Flex: High-Availability Datacenters With Zero Reserved Power
- Chaojie Zhang ,
- Alok Kumbhare ,
- Ioannis Manousakis ,
- Deli Zhang ,
- Pulkit Misra ,
- Rod Assis ,
- Kyle Woolcock ,
- Nithish Mahalingam ,
- Brijesh Warrier ,
- David Gauthier ,
- Lalu Kunnath ,
- Steve Solomon ,
- Osvaldo Morales ,
- Marcus Fontoura ,
- Ricardo Bianchini
Proceedings of the International Symposium on Computer Architecture (ISCA) |
Cloud providers, like Amazon and Microsoft, must guarantee high availability for a large fraction of their workloads. For this reason, they build datacenters with redundant infrastructures for power delivery and cooling. Typically, the redundant resources are reserved for use only during infrastructure failure or maintenance events, so that workload performance and availability do not suffer. Unfortunately, the reserved resources also produce lower power utilization and, consequently, require more datacenters to be built. To address these problems, in this paper we propose “zero-reserved-power” datacenters and the Flex system to ensure that workloads still receive their desired performance and availability. Flex leverages the existence of software-redundant workloads that can tolerate lower infrastructure availability, while imposing minimal (if any) performance degradation for those that require high infrastructure availability.

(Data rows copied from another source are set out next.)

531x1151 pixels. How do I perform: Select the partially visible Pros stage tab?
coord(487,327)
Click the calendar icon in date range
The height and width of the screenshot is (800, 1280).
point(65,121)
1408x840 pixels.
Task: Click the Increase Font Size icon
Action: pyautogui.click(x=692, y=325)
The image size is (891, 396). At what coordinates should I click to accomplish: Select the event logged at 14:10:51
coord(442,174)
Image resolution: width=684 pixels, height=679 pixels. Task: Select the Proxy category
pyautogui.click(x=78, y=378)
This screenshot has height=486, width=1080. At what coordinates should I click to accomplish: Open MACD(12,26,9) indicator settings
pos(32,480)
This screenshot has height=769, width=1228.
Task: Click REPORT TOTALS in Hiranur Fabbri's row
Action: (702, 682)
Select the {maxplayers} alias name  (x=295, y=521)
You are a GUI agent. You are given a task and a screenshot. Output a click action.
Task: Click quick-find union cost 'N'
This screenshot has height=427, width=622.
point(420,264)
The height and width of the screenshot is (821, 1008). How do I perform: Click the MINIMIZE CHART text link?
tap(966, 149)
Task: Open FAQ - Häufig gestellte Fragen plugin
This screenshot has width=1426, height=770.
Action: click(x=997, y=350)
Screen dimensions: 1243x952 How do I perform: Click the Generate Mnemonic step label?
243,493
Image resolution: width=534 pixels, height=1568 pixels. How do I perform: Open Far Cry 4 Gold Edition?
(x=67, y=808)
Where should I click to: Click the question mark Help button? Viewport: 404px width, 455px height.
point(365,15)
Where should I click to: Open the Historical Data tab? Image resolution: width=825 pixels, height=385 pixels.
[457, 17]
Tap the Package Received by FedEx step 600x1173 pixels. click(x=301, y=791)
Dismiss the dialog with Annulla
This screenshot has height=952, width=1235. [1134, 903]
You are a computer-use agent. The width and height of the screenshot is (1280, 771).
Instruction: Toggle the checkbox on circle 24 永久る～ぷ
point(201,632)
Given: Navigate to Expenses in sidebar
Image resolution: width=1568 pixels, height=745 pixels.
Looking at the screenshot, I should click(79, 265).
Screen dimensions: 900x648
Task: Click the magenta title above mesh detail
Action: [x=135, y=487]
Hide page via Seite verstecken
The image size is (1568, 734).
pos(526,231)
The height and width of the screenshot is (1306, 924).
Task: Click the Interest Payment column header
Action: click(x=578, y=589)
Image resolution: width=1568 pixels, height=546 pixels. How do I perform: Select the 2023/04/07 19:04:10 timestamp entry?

Flex mainly comprises (1) a new offline workload placement policy that reduces stranded power while ensuring safety during failure or maintenance events, and (2) a distributed system that monitors for failures and quickly reduces the power draw while respecting the workloads’ requirements, when it detects a failure. Our evaluation shows that Flex produces less than 5% stranded power and increases the number of deployed servers by up to 33%, which translates to hundreds of millions of dollars in construction cost savings per datacenter site. We end the paper with lessons from our experience bringing Flex to production in Microsoft’s datacenters.